Requirement: Here is the task for the records below: repeat exactly the lines from the one with "Royal (373, 1870)" to the one with "Ok (17, 2569)", both included, and nothing else.

Collected data entries
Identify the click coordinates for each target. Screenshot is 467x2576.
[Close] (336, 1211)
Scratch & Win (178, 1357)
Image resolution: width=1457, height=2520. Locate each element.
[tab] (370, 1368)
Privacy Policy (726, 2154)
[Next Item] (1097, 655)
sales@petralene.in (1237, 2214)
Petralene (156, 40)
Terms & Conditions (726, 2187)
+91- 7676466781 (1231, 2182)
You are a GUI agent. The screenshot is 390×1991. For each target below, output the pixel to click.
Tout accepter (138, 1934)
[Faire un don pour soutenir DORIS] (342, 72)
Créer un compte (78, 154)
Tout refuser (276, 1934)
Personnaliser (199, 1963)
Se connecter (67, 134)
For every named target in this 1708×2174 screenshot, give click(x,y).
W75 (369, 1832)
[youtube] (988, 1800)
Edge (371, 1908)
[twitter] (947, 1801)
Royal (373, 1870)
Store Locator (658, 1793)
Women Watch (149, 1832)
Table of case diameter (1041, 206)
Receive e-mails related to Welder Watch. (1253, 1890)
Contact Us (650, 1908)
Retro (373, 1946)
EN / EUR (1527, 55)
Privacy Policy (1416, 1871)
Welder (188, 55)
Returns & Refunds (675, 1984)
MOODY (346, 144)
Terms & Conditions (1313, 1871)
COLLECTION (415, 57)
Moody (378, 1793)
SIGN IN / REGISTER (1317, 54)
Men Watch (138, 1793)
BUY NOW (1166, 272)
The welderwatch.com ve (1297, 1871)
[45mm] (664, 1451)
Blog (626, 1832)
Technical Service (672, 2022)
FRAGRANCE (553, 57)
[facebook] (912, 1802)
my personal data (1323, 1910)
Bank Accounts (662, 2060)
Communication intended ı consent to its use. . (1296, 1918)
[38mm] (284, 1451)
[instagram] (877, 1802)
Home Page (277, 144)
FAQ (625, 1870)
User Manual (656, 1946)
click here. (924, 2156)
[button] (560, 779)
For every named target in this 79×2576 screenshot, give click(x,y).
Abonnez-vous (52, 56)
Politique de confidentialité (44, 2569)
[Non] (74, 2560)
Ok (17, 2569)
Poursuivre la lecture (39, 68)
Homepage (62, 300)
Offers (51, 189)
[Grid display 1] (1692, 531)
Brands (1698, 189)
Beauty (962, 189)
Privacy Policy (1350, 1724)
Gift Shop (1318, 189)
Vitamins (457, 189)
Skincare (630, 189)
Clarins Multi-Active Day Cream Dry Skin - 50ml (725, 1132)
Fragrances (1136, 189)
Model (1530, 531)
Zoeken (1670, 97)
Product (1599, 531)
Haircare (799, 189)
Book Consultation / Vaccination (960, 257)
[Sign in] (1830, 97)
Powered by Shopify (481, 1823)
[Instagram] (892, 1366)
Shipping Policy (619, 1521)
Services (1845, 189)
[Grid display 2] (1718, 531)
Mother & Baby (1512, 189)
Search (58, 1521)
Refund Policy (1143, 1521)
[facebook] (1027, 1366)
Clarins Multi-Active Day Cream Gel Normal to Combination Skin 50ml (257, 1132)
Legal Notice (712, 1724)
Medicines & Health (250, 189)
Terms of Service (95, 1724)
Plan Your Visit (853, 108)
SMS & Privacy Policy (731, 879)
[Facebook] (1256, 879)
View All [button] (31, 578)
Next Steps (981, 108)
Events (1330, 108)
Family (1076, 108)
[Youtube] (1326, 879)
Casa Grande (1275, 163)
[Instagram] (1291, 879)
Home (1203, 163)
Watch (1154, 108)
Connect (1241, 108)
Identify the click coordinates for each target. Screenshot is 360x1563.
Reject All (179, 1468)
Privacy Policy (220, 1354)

Exercise output:
Royal (373, 1870)
Store Locator (658, 1793)
Women Watch (149, 1832)
Table of case diameter (1041, 206)
Receive e-mails related to Welder Watch. (1253, 1890)
Contact Us (650, 1908)
Retro (373, 1946)
EN / EUR (1527, 55)
Privacy Policy (1416, 1871)
Welder (188, 55)
Returns & Refunds (675, 1984)
MOODY (346, 144)
Terms & Conditions (1313, 1871)
COLLECTION (415, 57)
Moody (378, 1793)
SIGN IN / REGISTER (1317, 54)
Men Watch (138, 1793)
BUY NOW (1166, 272)
The welderwatch.com ve (1297, 1871)
[45mm] (664, 1451)
Blog (626, 1832)
Technical Service (672, 2022)
FRAGRANCE (553, 57)
[facebook] (912, 1802)
my personal data (1323, 1910)
Bank Accounts (662, 2060)
Communication intended ı consent to its use. . (1296, 1918)
[38mm] (284, 1451)
[instagram] (877, 1802)
Home Page (277, 144)
FAQ (625, 1870)
User Manual (656, 1946)
click here. (924, 2156)
[button] (560, 779)
For every named target in this 79×2576 screenshot, give click(x,y).
Abonnez-vous (52, 56)
Politique de confidentialité (44, 2569)
[Non] (74, 2560)
Ok (17, 2569)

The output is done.